-- Begin Provided data --
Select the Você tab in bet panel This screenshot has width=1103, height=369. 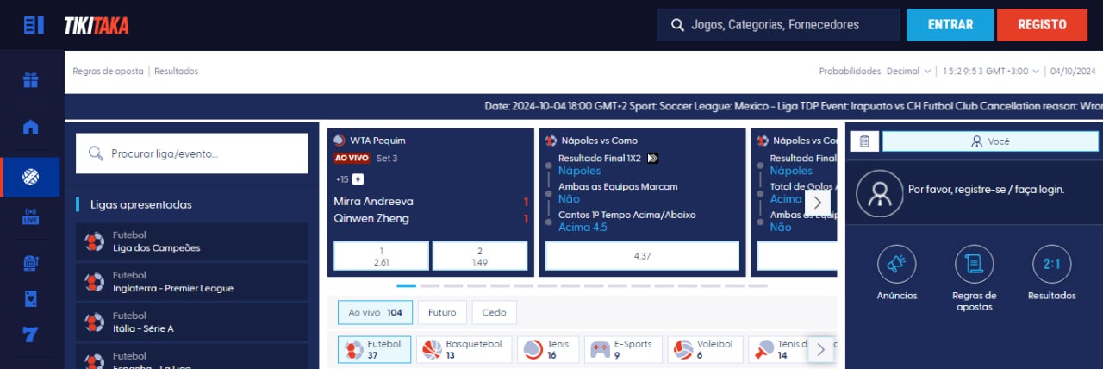click(990, 141)
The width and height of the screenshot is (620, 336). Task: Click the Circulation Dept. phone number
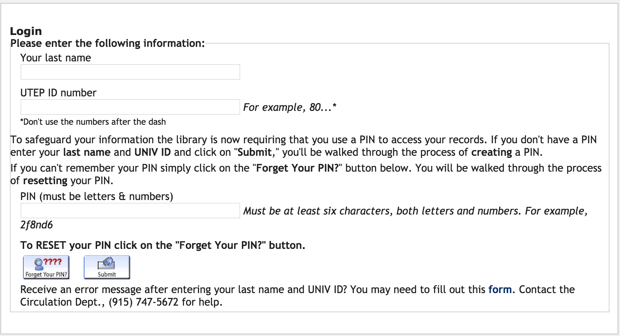[144, 302]
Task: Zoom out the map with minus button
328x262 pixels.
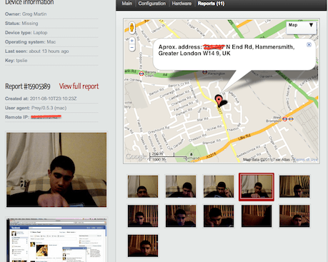Action: point(132,48)
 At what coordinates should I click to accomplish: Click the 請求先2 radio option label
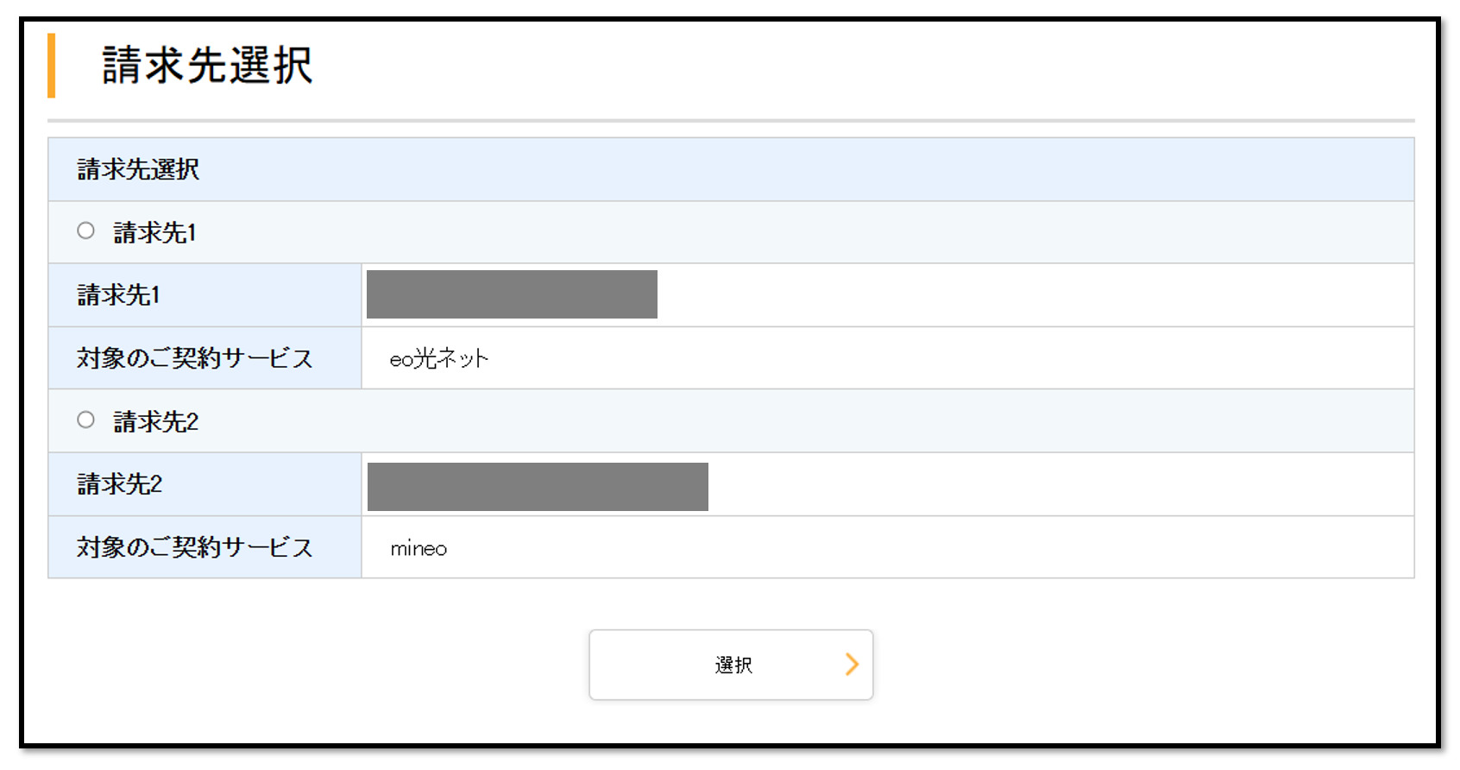click(156, 421)
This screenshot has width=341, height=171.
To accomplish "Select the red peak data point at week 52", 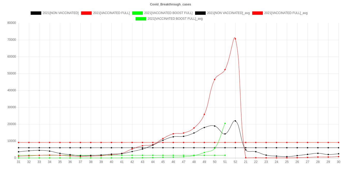I will pyautogui.click(x=235, y=39).
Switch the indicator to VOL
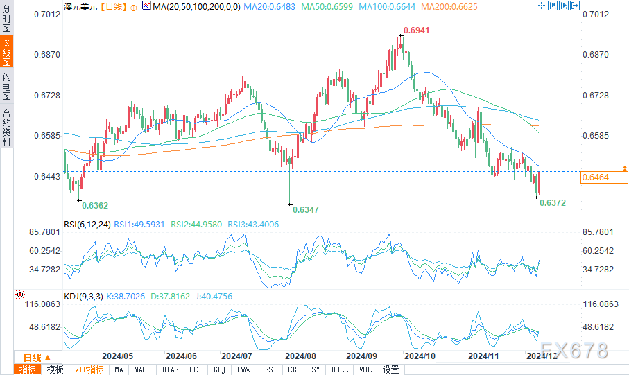629x375 pixels. pyautogui.click(x=365, y=369)
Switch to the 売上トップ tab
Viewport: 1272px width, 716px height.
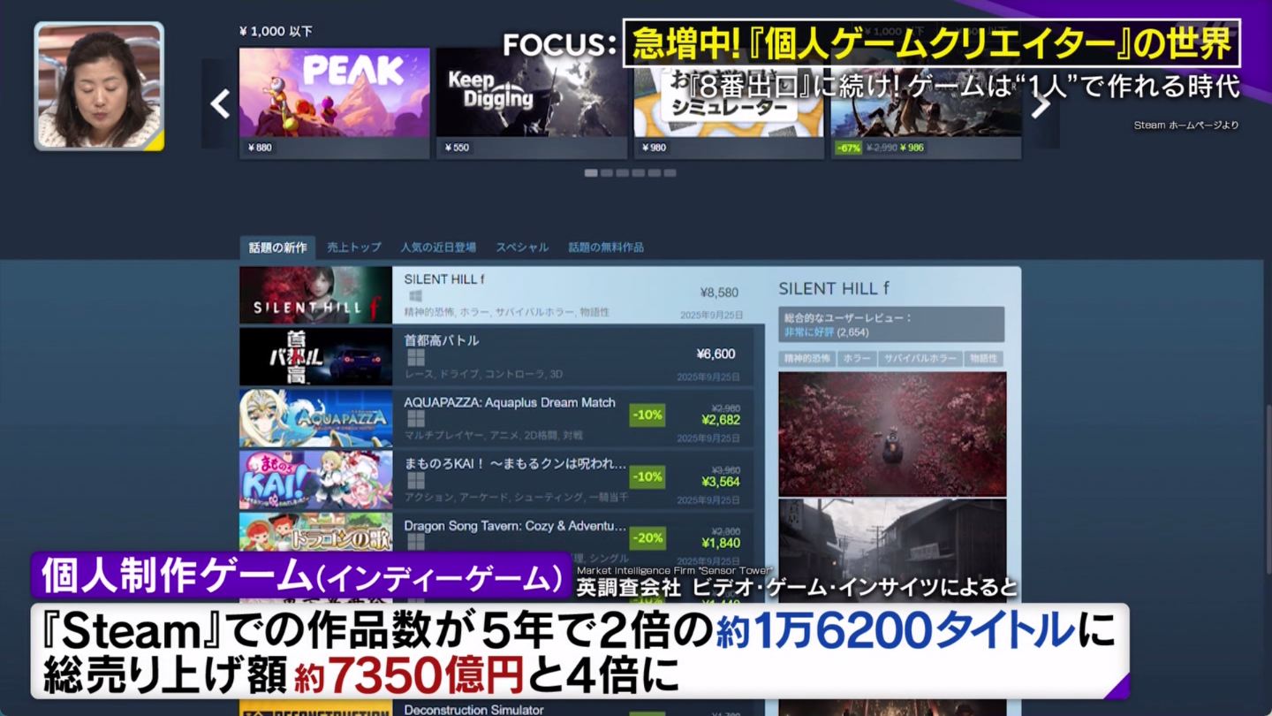[353, 248]
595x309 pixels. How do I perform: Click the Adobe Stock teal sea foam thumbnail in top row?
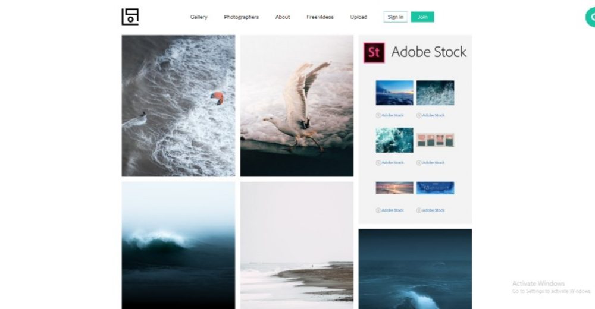[x=436, y=93]
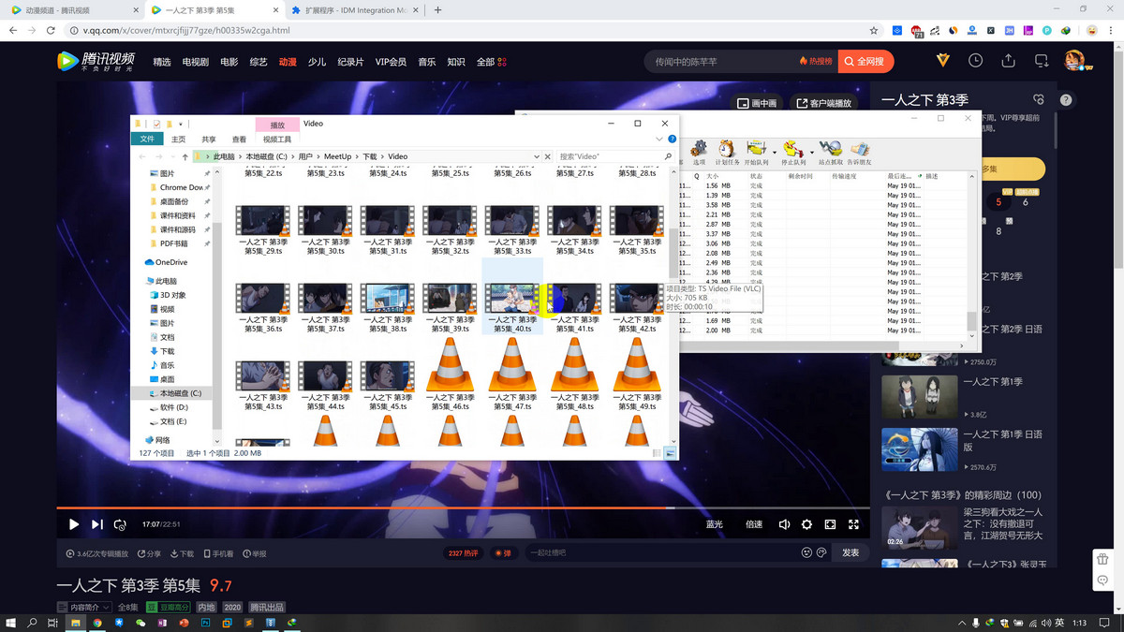Open the video player settings gear
Screen dimensions: 1124x632
point(806,524)
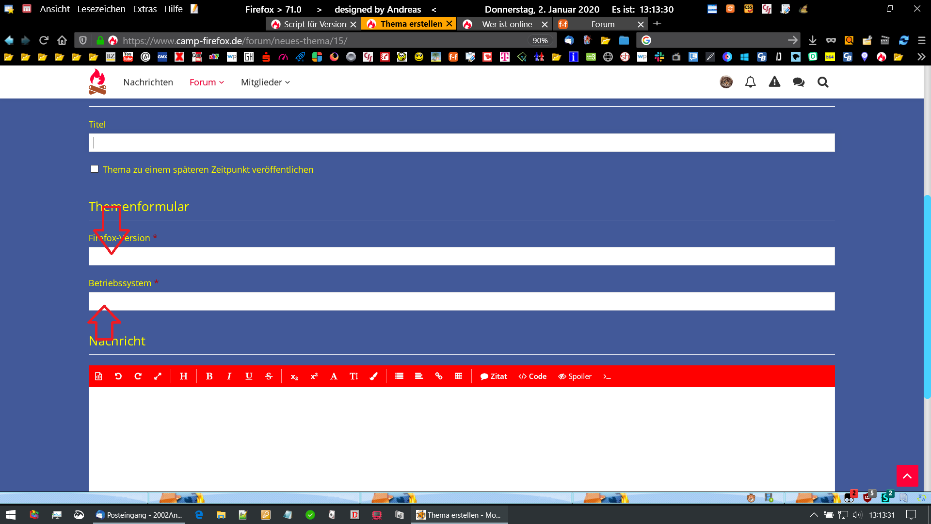Expand the Forum navigation dropdown
Screen dimensions: 931x524
(x=207, y=82)
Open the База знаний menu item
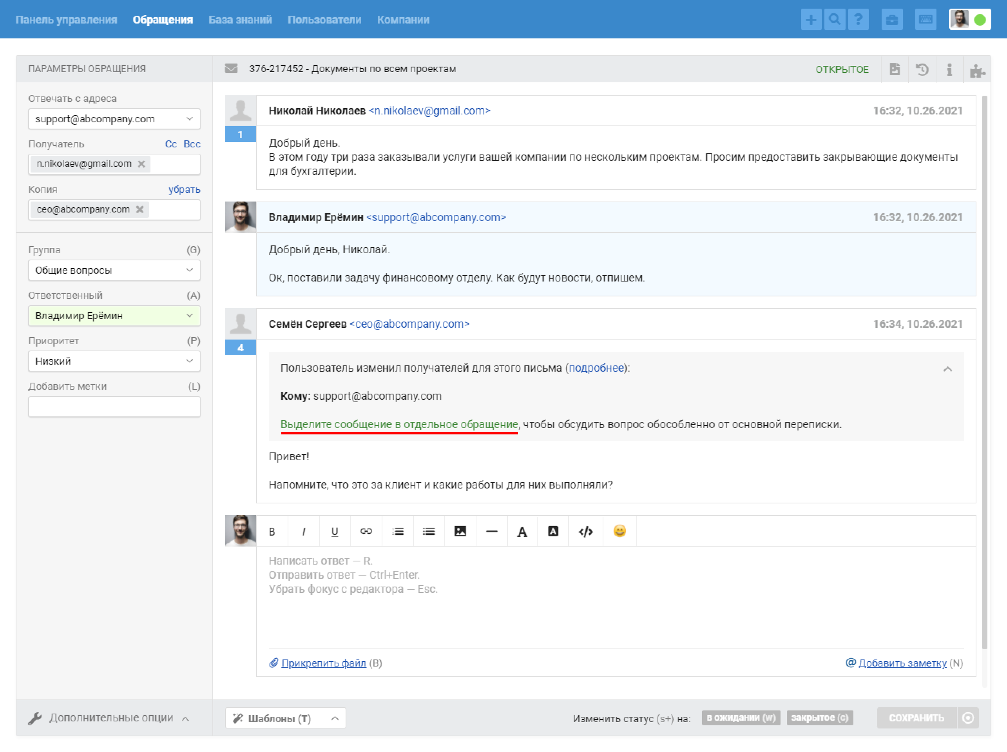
-- End Provided data --
**Task objective**
Duplicate the records from the line with "Switch to the 売上トップ tab" to the line with "(x=207, y=82)", including both of those lines. Leave the pictures out of your answer.

**Written answer**
Switch to the 売上トップ tab
Viewport: 1272px width, 716px height.
[353, 248]
595x309 pixels. How do I perform: Click the Adobe Stock teal sea foam thumbnail in top row?
[x=436, y=93]
Open the video player settings gear
Screen dimensions: 1124x632
point(806,524)
Expand the Forum navigation dropdown
Screen dimensions: 931x524
(x=207, y=82)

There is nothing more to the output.